Task goal: Which lines run from the one containing "Instruction: Click the 治疗过程 heading text" through the end of the material? Transcribe them word for word, and only them.

· · · ·

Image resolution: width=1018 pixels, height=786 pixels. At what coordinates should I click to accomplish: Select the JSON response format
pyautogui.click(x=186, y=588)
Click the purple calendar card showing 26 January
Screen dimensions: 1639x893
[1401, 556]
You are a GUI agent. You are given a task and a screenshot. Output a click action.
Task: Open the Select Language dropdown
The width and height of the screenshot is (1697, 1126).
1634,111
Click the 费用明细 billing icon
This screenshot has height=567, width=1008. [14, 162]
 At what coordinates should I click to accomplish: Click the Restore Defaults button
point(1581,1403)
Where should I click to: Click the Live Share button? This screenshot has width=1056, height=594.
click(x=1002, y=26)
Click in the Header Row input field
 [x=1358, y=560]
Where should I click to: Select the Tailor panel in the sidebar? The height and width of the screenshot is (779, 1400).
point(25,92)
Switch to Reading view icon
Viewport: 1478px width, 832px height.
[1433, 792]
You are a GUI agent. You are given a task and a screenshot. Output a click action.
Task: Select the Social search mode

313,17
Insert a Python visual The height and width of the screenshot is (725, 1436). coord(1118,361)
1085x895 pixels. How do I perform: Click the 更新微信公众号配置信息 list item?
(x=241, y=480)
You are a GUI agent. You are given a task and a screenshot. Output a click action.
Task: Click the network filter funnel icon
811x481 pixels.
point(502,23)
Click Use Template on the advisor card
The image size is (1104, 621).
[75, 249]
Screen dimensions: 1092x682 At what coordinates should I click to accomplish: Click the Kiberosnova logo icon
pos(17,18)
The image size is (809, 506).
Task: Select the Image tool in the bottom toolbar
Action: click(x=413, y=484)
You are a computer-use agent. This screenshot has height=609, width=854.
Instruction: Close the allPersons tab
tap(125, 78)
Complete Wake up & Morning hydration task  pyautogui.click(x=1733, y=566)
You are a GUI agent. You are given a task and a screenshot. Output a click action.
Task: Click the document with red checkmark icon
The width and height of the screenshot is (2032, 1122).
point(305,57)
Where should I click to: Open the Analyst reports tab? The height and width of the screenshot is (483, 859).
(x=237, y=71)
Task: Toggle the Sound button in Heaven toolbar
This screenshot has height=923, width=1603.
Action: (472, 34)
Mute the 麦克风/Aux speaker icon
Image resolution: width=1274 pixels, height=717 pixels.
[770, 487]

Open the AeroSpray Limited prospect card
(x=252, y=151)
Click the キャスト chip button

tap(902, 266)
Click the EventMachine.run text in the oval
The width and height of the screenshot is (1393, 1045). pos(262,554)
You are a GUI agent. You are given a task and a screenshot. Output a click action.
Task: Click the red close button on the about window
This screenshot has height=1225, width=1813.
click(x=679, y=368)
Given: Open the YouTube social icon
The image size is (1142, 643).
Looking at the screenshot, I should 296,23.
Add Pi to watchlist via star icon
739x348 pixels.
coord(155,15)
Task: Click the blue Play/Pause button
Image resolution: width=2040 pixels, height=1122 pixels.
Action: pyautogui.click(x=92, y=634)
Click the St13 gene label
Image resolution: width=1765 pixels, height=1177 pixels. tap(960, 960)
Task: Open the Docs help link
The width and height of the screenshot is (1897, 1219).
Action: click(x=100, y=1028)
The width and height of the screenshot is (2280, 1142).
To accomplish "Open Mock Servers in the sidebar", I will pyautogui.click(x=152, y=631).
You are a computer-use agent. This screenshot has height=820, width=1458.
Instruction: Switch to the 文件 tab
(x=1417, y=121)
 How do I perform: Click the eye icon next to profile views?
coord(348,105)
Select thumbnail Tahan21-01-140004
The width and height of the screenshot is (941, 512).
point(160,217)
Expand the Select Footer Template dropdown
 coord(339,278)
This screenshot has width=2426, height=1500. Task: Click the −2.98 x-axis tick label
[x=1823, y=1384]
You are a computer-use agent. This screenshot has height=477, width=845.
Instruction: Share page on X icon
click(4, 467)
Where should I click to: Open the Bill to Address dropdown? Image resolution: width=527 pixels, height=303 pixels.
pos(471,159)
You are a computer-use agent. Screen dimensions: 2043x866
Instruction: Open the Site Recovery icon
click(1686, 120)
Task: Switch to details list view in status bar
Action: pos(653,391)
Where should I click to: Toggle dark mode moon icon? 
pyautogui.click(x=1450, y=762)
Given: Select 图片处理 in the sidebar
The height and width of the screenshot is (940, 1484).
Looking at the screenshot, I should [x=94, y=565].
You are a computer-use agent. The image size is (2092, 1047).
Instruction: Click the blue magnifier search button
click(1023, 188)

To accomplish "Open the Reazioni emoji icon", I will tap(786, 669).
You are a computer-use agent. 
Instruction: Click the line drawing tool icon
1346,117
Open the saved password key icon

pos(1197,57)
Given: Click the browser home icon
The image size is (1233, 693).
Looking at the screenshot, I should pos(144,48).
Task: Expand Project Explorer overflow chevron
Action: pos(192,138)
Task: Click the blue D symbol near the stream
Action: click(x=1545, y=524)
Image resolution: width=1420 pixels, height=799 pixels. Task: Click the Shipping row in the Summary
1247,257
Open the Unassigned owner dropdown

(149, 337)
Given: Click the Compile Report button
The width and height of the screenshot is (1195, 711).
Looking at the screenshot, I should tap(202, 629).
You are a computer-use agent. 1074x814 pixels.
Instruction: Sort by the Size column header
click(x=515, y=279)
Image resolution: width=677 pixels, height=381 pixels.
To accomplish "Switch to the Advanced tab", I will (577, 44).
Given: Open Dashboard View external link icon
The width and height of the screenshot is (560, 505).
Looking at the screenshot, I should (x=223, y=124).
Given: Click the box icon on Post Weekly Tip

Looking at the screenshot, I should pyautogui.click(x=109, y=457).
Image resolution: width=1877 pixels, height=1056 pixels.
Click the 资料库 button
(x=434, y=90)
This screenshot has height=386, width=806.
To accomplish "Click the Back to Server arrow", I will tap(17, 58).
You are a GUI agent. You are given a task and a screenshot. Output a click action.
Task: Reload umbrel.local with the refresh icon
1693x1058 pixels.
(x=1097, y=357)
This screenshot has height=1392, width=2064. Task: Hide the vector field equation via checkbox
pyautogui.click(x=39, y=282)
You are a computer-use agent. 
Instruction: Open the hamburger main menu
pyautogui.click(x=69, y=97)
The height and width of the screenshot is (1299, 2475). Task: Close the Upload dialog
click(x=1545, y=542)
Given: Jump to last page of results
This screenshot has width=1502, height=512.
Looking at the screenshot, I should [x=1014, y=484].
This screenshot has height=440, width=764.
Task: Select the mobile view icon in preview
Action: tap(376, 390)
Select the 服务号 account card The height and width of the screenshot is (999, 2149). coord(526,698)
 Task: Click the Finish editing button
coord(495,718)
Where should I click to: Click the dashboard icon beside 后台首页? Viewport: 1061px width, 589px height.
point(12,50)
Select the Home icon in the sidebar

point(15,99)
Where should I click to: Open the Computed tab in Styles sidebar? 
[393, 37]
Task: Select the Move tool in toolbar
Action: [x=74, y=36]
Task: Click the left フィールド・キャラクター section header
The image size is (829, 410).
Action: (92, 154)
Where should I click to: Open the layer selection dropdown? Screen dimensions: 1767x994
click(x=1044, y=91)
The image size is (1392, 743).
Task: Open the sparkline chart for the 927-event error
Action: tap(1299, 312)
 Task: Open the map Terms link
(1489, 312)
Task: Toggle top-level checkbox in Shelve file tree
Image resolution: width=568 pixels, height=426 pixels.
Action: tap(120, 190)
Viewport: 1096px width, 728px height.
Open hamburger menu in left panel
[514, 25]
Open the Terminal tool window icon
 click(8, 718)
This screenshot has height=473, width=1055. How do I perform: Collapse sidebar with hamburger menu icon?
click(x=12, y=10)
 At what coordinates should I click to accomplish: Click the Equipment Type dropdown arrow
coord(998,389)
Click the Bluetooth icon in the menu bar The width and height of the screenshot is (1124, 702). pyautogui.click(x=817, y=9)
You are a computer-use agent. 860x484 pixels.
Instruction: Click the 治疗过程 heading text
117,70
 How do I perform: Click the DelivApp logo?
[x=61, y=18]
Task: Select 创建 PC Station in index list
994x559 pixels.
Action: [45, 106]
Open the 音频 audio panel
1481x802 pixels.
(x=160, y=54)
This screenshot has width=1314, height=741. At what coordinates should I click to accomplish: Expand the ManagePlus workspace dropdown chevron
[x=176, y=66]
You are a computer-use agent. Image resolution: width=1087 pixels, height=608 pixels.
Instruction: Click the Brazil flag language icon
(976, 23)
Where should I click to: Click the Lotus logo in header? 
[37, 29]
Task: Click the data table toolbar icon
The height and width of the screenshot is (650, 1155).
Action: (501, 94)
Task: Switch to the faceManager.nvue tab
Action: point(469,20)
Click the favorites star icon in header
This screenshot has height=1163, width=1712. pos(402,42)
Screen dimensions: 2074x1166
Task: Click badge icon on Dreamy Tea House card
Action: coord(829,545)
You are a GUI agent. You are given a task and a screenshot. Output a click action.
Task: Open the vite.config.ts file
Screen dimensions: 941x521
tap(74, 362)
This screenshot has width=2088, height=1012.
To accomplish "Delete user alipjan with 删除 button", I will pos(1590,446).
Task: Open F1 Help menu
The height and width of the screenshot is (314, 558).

· · · ·

Written response:
Instruction: Click the 治疗过程 heading text
117,70
 How do I perform: Click the DelivApp logo?
[x=61, y=18]
Task: Select 创建 PC Station in index list
994x559 pixels.
Action: [45, 106]
Open the 音频 audio panel
1481x802 pixels.
(x=160, y=54)
This screenshot has width=1314, height=741. At what coordinates should I click to accomplish: Expand the ManagePlus workspace dropdown chevron
[x=176, y=66]
You are a computer-use agent. Image resolution: width=1087 pixels, height=608 pixels.
Instruction: Click the Brazil flag language icon
(976, 23)
Where should I click to: Click the Lotus logo in header? 
[37, 29]
Task: Click the data table toolbar icon
The height and width of the screenshot is (650, 1155).
Action: (501, 94)
Task: Switch to the faceManager.nvue tab
Action: point(469,20)
Click the favorites star icon in header
This screenshot has height=1163, width=1712. pos(402,42)
Screen dimensions: 2074x1166
Task: Click badge icon on Dreamy Tea House card
Action: coord(829,545)
You are a GUI agent. You are given a task and a screenshot. Output a click action.
Task: Open the vite.config.ts file
Screen dimensions: 941x521
tap(74, 362)
This screenshot has width=2088, height=1012.
To accomplish "Delete user alipjan with 删除 button", I will pos(1590,446).
Task: Open F1 Help menu
The height and width of the screenshot is (314, 558).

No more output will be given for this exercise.